- [Problem to work on]
Write the material out again, line by line, exactly as it is.

--- Dataset Enclosed Below ---

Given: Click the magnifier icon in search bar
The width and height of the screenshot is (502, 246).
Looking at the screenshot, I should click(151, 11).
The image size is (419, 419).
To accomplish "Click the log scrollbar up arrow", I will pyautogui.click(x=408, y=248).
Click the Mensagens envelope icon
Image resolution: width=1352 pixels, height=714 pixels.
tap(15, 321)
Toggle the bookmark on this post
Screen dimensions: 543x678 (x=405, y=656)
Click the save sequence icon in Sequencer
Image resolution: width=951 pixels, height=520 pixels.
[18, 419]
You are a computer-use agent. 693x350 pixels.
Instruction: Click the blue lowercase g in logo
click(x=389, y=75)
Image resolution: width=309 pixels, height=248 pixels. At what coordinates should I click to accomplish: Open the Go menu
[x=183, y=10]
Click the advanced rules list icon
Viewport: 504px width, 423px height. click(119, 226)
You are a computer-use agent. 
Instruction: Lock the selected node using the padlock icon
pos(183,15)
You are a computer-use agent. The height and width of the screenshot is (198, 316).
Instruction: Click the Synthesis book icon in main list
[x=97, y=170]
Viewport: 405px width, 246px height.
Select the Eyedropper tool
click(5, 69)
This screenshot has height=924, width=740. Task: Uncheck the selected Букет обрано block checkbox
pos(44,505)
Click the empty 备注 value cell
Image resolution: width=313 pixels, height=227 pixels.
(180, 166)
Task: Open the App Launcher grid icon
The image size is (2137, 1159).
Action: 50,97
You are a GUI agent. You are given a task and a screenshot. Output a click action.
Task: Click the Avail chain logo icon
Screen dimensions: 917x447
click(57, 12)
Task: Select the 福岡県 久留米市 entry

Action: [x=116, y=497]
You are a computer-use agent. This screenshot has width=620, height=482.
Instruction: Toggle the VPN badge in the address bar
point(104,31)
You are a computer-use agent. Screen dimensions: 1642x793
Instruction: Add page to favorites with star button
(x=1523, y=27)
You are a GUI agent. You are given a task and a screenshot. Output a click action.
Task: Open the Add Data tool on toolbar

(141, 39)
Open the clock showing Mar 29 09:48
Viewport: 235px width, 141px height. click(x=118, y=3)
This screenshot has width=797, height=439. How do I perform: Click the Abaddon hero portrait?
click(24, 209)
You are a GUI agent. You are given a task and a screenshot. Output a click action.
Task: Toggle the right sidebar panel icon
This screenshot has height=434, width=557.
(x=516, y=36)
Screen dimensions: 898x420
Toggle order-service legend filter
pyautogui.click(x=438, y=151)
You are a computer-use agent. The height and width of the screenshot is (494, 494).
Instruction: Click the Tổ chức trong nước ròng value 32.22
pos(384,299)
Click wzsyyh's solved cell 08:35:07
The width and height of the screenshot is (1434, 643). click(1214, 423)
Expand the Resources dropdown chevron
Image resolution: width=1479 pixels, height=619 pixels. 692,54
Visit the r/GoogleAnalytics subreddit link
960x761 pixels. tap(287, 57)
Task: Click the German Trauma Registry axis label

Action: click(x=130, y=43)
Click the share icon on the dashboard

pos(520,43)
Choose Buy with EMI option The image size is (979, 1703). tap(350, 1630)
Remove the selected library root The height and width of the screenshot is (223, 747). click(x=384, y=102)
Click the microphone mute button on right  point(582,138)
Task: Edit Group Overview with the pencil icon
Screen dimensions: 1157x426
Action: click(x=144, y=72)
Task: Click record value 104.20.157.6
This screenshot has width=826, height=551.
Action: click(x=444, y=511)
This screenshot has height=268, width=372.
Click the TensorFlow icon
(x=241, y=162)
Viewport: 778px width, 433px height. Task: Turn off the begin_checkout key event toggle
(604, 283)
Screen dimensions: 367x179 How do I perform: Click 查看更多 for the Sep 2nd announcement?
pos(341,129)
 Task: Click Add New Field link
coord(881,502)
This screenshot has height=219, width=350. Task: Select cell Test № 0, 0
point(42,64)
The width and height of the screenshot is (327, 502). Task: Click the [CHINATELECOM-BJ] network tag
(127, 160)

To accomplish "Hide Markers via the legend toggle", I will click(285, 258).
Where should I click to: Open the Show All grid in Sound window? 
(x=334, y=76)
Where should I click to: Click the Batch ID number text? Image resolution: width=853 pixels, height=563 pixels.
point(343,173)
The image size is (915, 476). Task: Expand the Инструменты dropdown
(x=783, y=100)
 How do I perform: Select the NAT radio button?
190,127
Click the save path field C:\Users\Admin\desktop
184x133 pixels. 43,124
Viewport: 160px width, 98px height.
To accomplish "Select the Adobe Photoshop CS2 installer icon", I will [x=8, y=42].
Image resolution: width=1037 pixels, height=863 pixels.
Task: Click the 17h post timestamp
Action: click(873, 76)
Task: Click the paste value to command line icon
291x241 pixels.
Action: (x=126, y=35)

--- End of Enclosed Dataset ---

- [Written answer]
Given: Click the magnifier icon in search bar
The width and height of the screenshot is (502, 246).
Looking at the screenshot, I should click(151, 11).
The image size is (419, 419).
To accomplish "Click the log scrollbar up arrow", I will pyautogui.click(x=408, y=248).
Click the Mensagens envelope icon
Image resolution: width=1352 pixels, height=714 pixels.
tap(15, 321)
Toggle the bookmark on this post
Screen dimensions: 543x678 (x=405, y=656)
Click the save sequence icon in Sequencer
Image resolution: width=951 pixels, height=520 pixels.
[18, 419]
You are a computer-use agent. 693x350 pixels.
Instruction: Click the blue lowercase g in logo
click(x=389, y=75)
Image resolution: width=309 pixels, height=248 pixels. At what coordinates should I click to accomplish: Open the Go menu
[x=183, y=10]
Click the advanced rules list icon
Viewport: 504px width, 423px height. click(119, 226)
You are a computer-use agent. 
Instruction: Lock the selected node using the padlock icon
pos(183,15)
You are a computer-use agent. The height and width of the screenshot is (198, 316).
Instruction: Click the Synthesis book icon in main list
[x=97, y=170]
Viewport: 405px width, 246px height.
Select the Eyedropper tool
click(5, 69)
This screenshot has height=924, width=740. Task: Uncheck the selected Букет обрано block checkbox
pos(44,505)
Click the empty 备注 value cell
Image resolution: width=313 pixels, height=227 pixels.
(180, 166)
Task: Open the App Launcher grid icon
The image size is (2137, 1159).
Action: 50,97
You are a GUI agent. You are given a task and a screenshot. Output a click action.
Task: Click the Avail chain logo icon
Screen dimensions: 917x447
click(57, 12)
Task: Select the 福岡県 久留米市 entry

Action: [x=116, y=497]
You are a computer-use agent. This screenshot has width=620, height=482.
Instruction: Toggle the VPN badge in the address bar
point(104,31)
You are a computer-use agent. Screen dimensions: 1642x793
Instruction: Add page to favorites with star button
(x=1523, y=27)
You are a GUI agent. You are given a task and a screenshot. Output a click action.
Task: Open the Add Data tool on toolbar

(141, 39)
Open the clock showing Mar 29 09:48
Viewport: 235px width, 141px height. click(x=118, y=3)
This screenshot has width=797, height=439. How do I perform: Click the Abaddon hero portrait?
click(24, 209)
You are a GUI agent. You are given a task and a screenshot. Output a click action.
Task: Toggle the right sidebar panel icon
This screenshot has height=434, width=557.
(x=516, y=36)
Screen dimensions: 898x420
Toggle order-service legend filter
pyautogui.click(x=438, y=151)
You are a computer-use agent. The height and width of the screenshot is (494, 494).
Instruction: Click the Tổ chức trong nước ròng value 32.22
pos(384,299)
Click wzsyyh's solved cell 08:35:07
The width and height of the screenshot is (1434, 643). click(1214, 423)
Expand the Resources dropdown chevron
Image resolution: width=1479 pixels, height=619 pixels. 692,54
Visit the r/GoogleAnalytics subreddit link
960x761 pixels. tap(287, 57)
Task: Click the German Trauma Registry axis label

Action: click(x=130, y=43)
Click the share icon on the dashboard

pos(520,43)
Choose Buy with EMI option The image size is (979, 1703). tap(350, 1630)
Remove the selected library root The height and width of the screenshot is (223, 747). click(x=384, y=102)
Click the microphone mute button on right  point(582,138)
Task: Edit Group Overview with the pencil icon
Screen dimensions: 1157x426
Action: click(x=144, y=72)
Task: Click record value 104.20.157.6
This screenshot has width=826, height=551.
Action: click(x=444, y=511)
This screenshot has height=268, width=372.
Click the TensorFlow icon
(x=241, y=162)
Viewport: 778px width, 433px height. Task: Turn off the begin_checkout key event toggle
(604, 283)
Screen dimensions: 367x179 How do I perform: Click 查看更多 for the Sep 2nd announcement?
pos(341,129)
 Task: Click Add New Field link
coord(881,502)
This screenshot has height=219, width=350. Task: Select cell Test № 0, 0
point(42,64)
The width and height of the screenshot is (327, 502). Task: Click the [CHINATELECOM-BJ] network tag
(127, 160)

To accomplish "Hide Markers via the legend toggle", I will click(285, 258).
Where should I click to: Open the Show All grid in Sound window? 
(x=334, y=76)
Where should I click to: Click the Batch ID number text? Image resolution: width=853 pixels, height=563 pixels.
point(343,173)
The image size is (915, 476). Task: Expand the Инструменты dropdown
(x=783, y=100)
 How do I perform: Select the NAT radio button?
190,127
Click the save path field C:\Users\Admin\desktop
184x133 pixels. 43,124
Viewport: 160px width, 98px height.
To accomplish "Select the Adobe Photoshop CS2 installer icon", I will [x=8, y=42].
Image resolution: width=1037 pixels, height=863 pixels.
Task: Click the 17h post timestamp
Action: click(873, 76)
Task: Click the paste value to command line icon
291x241 pixels.
Action: (x=126, y=35)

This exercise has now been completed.